At the risk of repetition, let's make this simple:
  • if you're an independent author or a small publisher with a mail list which includes EU citizens, then you need to observe the GDPR; 
  • if you're an independent author or a small publisher based in the EU, then you need to observe the GDPR.
Continuing with the simple theme, you need to be able to demonstrate where you obtained the contact data from and what consent that individual gave for use of their data. You need to look at your mail list(s) and decide if you can demonstrate the provenance of the contacts and their data in that list. Should the GDPR police descend upon your darkened room (unlikely event but who knows. The Handmaid's Tale and all that...), will you be able to explain through the splutter of tear gas to the intruders just why you think you have the right to retain and use the data of individual humans?
  • If your contact has bought your product and joined your list then happy days. They have demonstrated their interest in your product by flashing their wallet and signed up to receive your newsletter etc. You should inform them of your privacy policy (you do have a privacy policy, right?) and the option to unsubscribe in all future communications.
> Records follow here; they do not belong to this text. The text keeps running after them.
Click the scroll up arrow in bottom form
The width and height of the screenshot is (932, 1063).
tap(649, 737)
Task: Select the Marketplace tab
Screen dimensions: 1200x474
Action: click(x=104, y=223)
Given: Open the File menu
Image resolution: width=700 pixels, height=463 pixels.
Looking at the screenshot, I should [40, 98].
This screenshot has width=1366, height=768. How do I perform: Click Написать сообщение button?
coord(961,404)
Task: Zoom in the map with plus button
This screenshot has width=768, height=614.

  • If your contact hasn't (or you can be sure if they have) bought your product, but has joined your list ("enter your email here to join our list and receive..." etc) then also happy days. They have given consent to be mailed your newsletter etc. Again, you should inform them of your privacy policy (you do have a privacy policy, right?) and the option to unsubscribe in all future communications.
  • If you don't really know where you sourced the contact information, if you can't demonstrate that your sign-up form made it clear that they were giving consent to future communication, then you need to ask them to reconfirm their consent to future communication.
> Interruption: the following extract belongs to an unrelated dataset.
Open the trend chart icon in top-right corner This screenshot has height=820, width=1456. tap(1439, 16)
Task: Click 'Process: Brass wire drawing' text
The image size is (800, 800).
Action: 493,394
  • If you know that the contact information was manually uploaded by yourself or your organisation, and there is no real record of their consent to future communication, then you need to ask them toreconfirm their consent to future communication.
In my own case, I run four mail lists and can clearly demonstrate consent for three of them. The fourth was obtained as part of a joint initiative with other authors wherein readers expressed their interest and agreed to be added to the mail list of the author whose book they liked. But I can't say that the small print was adequate for GDPR. The open and click rate for that list is very low. So I've had to reconfirm consent with the readers on that list and yes, I've lost a fair chunk of it. But a good number have confirmed.
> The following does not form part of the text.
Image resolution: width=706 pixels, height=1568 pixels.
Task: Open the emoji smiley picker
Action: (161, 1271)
Now finally, to mention again your privacy policy. You do have a privacy policy, don't you? And it's clearly displayed on your blog / website? If GDPR affects you then you need a privacy policy. It doesn't have to be twenty pages long but it does need to be relevant. You can't just copy paste someone else's privacy policy, but you can use them to inform your own. Take a look at author and publisher websites and track down their privacy policies. Study the privacy policies in GDPR emails sent to you by organisations similar to yours. Then formulate your own and get it out there as soon as.

The GDPR police are probably not going to storm your building. They have bigger fish to fry. But better safe than sorry.